■ **Exercise objective**
Output range, inclusive: from the line containing "You are a computer-use agent. Screen dimensions: 1180x885" to the line containing "Task: Proceed with the Next button". Restate those lines from the data below word for word and only those.
#### Dataset records
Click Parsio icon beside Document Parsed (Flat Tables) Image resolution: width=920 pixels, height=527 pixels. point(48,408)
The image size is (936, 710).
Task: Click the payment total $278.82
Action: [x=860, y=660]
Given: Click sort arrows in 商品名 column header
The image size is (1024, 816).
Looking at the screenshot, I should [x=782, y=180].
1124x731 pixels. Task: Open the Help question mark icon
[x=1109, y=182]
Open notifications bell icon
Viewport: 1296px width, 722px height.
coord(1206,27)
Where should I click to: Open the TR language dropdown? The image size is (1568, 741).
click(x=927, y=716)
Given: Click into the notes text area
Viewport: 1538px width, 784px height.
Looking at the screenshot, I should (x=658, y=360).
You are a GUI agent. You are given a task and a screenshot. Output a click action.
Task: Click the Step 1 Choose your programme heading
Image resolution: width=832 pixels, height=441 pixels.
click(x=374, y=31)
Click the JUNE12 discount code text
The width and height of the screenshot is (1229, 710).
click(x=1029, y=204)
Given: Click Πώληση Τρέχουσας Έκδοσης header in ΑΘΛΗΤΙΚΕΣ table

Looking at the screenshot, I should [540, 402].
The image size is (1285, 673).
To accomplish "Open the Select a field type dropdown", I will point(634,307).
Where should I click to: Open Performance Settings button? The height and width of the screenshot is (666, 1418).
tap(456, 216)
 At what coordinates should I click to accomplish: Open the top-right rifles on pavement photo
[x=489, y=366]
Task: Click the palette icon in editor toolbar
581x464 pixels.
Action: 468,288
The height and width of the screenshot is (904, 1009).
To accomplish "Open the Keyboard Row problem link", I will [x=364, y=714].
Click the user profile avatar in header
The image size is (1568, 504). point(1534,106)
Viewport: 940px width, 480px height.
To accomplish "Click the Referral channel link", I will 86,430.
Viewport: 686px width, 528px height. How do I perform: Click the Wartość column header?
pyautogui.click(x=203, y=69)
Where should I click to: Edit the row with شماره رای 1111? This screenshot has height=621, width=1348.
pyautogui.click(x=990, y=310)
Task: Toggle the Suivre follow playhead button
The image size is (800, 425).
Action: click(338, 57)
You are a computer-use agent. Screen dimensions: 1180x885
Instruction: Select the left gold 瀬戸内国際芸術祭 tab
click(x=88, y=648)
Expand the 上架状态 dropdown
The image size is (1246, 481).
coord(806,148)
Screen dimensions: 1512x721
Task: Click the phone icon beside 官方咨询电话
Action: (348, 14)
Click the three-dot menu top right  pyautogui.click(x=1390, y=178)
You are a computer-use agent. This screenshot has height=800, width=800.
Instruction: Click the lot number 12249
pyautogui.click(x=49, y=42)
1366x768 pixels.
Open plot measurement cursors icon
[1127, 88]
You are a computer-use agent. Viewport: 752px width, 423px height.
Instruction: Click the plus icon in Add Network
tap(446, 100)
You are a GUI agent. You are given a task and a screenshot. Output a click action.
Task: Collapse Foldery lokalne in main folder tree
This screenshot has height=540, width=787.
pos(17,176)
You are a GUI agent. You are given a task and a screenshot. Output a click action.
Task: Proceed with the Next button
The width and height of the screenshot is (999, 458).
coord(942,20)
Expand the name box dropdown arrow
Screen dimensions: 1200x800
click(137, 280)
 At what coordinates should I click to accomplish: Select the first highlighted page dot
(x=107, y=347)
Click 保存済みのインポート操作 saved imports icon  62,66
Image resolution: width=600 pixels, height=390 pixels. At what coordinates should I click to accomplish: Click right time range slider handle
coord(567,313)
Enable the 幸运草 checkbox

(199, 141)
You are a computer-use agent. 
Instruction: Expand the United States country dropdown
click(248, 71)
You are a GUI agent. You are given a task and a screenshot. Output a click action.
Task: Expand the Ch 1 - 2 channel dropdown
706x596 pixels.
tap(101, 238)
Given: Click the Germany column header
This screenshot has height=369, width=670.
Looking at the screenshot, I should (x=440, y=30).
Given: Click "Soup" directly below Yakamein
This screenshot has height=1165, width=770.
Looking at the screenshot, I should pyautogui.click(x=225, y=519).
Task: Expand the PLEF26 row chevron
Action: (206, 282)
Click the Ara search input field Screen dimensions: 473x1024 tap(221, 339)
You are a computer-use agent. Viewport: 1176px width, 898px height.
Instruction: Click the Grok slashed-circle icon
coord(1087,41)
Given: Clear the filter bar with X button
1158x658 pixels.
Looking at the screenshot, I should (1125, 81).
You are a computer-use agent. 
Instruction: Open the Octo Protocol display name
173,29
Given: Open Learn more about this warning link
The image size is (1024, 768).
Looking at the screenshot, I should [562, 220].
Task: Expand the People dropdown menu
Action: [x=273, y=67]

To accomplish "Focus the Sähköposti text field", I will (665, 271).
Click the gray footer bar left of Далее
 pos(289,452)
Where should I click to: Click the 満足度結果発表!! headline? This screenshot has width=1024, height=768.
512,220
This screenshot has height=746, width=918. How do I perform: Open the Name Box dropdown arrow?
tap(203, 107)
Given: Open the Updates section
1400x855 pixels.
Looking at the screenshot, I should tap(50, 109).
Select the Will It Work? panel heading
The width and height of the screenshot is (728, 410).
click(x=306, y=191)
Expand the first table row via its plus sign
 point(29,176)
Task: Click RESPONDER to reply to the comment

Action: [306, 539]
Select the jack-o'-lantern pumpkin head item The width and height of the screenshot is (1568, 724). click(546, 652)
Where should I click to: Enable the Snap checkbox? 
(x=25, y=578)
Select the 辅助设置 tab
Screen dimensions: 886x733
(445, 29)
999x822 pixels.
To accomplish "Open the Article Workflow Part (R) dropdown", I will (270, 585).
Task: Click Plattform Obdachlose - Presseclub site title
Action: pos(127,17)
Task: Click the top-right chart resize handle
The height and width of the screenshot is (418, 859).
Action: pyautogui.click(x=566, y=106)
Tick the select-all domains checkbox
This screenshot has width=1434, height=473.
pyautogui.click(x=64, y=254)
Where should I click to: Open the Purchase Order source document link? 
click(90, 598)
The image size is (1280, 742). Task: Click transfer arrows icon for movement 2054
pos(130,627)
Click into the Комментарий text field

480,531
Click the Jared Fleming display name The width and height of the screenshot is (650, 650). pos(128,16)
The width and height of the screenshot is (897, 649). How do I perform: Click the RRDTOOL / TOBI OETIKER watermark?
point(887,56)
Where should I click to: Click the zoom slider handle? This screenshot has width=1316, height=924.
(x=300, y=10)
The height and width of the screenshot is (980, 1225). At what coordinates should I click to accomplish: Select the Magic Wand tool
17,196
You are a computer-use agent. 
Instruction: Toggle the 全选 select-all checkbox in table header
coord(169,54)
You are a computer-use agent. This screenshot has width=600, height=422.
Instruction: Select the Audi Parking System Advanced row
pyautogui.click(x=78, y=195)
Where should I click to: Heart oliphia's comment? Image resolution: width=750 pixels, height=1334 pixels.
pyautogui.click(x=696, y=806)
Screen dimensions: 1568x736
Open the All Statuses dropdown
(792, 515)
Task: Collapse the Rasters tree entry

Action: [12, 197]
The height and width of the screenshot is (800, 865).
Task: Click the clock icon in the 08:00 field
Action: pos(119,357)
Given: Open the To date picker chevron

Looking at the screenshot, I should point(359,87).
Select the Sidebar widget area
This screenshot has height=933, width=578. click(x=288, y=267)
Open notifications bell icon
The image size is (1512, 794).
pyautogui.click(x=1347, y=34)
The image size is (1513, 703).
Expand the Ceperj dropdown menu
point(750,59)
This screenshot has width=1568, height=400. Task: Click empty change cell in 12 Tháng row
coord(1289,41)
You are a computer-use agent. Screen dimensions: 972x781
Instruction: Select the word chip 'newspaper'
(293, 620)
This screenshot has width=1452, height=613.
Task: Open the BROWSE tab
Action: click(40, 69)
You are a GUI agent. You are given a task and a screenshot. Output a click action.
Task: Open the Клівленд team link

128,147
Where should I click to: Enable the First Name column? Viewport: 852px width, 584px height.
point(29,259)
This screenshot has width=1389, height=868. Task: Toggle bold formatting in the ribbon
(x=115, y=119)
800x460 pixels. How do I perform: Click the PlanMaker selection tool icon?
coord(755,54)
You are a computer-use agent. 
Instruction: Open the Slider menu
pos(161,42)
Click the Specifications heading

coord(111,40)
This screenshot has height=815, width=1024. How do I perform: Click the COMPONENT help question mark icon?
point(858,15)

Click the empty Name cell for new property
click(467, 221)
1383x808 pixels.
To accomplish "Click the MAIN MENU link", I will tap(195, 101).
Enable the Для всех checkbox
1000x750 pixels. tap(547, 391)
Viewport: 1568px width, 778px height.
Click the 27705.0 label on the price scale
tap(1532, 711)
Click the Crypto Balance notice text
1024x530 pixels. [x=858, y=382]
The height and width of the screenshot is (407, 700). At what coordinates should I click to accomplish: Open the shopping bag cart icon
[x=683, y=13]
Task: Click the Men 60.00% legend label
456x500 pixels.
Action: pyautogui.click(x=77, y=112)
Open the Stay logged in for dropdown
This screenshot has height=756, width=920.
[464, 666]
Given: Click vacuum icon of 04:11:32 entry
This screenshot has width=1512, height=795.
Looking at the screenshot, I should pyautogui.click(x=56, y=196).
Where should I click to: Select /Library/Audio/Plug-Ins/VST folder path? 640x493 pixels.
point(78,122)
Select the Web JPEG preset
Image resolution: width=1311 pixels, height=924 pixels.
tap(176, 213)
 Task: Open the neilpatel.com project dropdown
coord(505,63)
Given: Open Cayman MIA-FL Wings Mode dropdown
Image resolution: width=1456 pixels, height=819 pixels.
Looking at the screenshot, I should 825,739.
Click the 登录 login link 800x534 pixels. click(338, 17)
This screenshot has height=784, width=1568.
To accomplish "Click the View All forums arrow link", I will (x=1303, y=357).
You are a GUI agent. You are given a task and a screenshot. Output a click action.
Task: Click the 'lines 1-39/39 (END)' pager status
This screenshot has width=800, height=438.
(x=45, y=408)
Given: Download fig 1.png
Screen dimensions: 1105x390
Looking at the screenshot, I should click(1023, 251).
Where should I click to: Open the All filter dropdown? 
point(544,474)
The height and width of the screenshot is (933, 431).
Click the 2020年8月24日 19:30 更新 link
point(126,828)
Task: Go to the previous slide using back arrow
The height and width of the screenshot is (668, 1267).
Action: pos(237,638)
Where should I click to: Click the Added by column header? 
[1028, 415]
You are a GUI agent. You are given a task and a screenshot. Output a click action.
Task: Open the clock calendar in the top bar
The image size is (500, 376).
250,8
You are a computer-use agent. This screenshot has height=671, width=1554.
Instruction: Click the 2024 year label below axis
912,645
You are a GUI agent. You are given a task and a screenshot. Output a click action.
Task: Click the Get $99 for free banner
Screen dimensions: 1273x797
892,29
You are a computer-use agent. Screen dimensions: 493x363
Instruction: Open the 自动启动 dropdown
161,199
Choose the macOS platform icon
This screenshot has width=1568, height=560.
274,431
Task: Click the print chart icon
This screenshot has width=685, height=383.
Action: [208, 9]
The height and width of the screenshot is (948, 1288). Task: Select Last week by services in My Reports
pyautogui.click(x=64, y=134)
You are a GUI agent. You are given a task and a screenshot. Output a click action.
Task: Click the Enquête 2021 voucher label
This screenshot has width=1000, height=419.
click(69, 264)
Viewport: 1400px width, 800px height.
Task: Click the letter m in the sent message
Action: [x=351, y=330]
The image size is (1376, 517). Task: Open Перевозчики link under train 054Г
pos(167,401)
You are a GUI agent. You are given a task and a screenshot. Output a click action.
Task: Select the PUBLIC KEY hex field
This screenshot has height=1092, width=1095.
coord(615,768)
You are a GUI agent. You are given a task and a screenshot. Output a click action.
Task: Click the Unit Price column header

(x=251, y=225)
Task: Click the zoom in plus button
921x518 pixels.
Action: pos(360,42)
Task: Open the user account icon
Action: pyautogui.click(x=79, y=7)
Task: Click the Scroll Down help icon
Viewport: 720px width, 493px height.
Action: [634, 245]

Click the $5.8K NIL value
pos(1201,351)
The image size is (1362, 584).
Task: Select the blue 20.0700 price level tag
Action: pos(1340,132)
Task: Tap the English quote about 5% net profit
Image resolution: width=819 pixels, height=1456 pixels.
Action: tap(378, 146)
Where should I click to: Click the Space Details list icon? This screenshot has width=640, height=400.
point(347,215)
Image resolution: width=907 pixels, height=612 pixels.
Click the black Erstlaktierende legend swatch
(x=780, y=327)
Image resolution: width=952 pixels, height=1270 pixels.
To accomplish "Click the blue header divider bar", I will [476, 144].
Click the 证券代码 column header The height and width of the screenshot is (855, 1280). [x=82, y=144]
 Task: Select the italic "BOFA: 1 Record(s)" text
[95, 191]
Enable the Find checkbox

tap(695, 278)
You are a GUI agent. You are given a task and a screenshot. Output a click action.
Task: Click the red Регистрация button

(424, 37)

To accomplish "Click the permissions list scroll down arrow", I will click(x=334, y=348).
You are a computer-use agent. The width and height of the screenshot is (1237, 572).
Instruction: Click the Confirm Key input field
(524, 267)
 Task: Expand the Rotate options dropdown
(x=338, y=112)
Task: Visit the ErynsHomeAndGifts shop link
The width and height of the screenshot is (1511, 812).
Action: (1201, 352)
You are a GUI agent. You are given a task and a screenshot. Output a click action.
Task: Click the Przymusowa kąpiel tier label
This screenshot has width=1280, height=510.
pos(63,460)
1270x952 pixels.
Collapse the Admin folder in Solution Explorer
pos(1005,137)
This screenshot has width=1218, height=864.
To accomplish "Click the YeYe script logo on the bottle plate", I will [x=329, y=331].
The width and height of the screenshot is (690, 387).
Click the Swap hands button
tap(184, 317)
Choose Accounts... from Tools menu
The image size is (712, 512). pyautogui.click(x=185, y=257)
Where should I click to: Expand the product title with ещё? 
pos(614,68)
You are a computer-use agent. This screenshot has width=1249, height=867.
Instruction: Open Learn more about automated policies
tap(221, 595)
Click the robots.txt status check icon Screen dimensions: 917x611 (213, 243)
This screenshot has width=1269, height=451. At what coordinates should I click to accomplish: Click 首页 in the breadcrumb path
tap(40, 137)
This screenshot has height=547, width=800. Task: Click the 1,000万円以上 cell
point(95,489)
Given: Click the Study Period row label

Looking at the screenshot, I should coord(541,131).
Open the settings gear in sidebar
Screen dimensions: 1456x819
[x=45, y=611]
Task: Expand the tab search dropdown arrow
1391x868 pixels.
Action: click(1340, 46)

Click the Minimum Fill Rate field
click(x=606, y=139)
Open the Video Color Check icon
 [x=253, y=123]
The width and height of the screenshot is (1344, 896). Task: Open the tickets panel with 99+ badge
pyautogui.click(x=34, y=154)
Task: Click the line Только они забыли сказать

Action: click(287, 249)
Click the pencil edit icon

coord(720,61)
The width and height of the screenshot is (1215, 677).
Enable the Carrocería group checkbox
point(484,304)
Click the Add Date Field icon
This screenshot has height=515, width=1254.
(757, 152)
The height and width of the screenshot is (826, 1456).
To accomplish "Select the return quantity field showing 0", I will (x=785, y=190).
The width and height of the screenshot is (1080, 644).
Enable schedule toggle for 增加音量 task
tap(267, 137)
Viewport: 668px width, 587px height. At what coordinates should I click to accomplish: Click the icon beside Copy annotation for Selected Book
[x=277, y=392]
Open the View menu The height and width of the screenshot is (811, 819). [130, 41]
########
■ **Answer below**
You are a computer-use agent. Screen dimensions: 1180x885
Instruction: Select the left gold 瀬戸内国際芸術祭 tab
click(x=88, y=648)
Expand the 上架状态 dropdown
The image size is (1246, 481).
coord(806,148)
Screen dimensions: 1512x721
Task: Click the phone icon beside 官方咨询电话
Action: (348, 14)
Click the three-dot menu top right  pyautogui.click(x=1390, y=178)
You are a computer-use agent. This screenshot has height=800, width=800.
Instruction: Click the lot number 12249
pyautogui.click(x=49, y=42)
1366x768 pixels.
Open plot measurement cursors icon
[1127, 88]
You are a computer-use agent. Viewport: 752px width, 423px height.
Instruction: Click the plus icon in Add Network
tap(446, 100)
You are a GUI agent. You are given a task and a screenshot. Output a click action.
Task: Collapse Foldery lokalne in main folder tree
This screenshot has height=540, width=787.
pos(17,176)
You are a GUI agent. You are given a task and a screenshot. Output a click action.
Task: Proceed with the Next button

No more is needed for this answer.